- [Extrait du document]:
□ □ □ □ □

L'artiste géomètre


Bertrand Hauchecorne

Artiste, homme de génie, inventeur de talent, Léonard de Vinci était un visionnaire. Dans un monde sortant à peine du Moyen Âge, et bien avant René Descartes, il a compris l'importance de la démarche scientifique et la place des mathématiques dans la compréhension du monde.

Pour nous Français, Léonard de Vinci, c’est la Joconde au Louvre et les inventions spectaculaires présentées au Clos Lucé à Amboise (Indre-et-Loire). Cependant, pour bien comprendre cet homme de génie, il faut suivre ses pas dans son Italie natale.

□ □ □ □ □

- [Données de l'exercice]:

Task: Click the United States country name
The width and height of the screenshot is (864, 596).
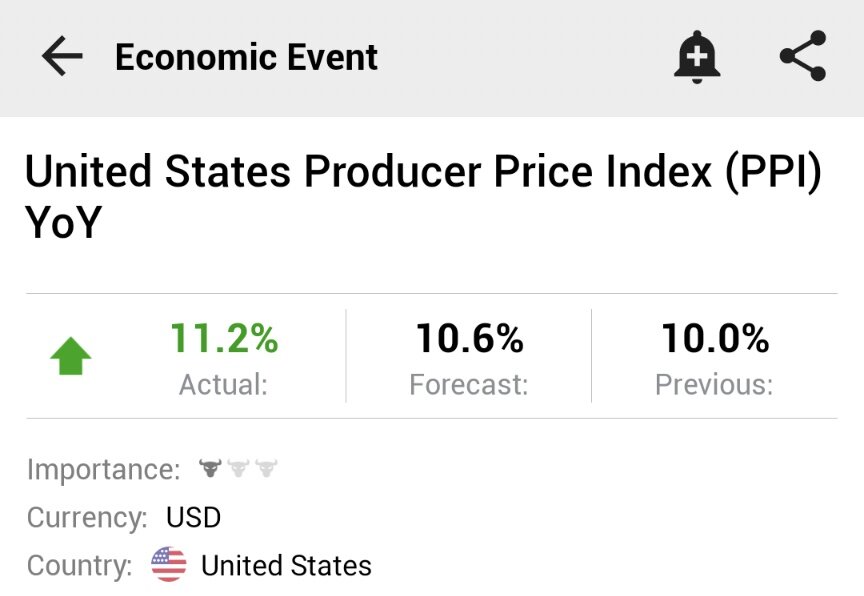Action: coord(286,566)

□ □ □ □ □

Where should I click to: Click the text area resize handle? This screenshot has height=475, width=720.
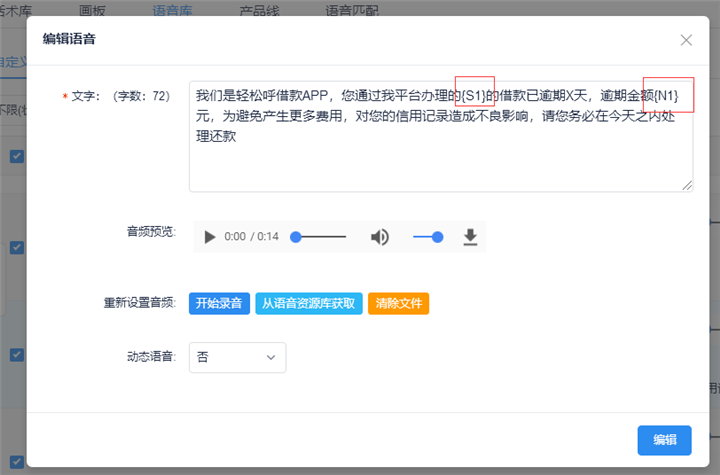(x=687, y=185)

□ □ □ □ □

- [Problèmes à résoudre]:
a. D'après l'extrait sur Léonard de Vinci, pourquoi peut-on le dire visionnaire ? Répondez en une à trois phrases.
b. Extrayez, s'il vous plaît, le passage de l'extrait sur Léonard de Vinci qui s'ouvre sur les mots contenant « Bertrand Hauchecorne » et se ferme sur « son Italie natale. ».
Les enregistrements proviennent d'une autre source.

- [Réponses]:
a. Dans un monde qui sortait à peine du Moyen Âge, et bien avant René Descartes, il a compris l'importance de la démarche scientifique. Il a aussi saisi la place des mathématiques dans la compréhension du monde.

b.
Bertrand Hauchecorne

Artiste, homme de génie, inventeur de talent, Léonard de Vinci était un visionnaire. Dans un monde sortant à peine du Moyen Âge, et bien avant René Descartes, il a compris l'importance de la démarche scientifique et la place des mathématiques dans la compréhension du monde.

Pour nous Français, Léonard de Vinci, c’est la Joconde au Louvre et les inventions spectaculaires présentées au Clos Lucé à Amboise (Indre-et-Loire). Cependant, pour bien comprendre cet homme de génie, il faut suivre ses pas dans son Italie natale.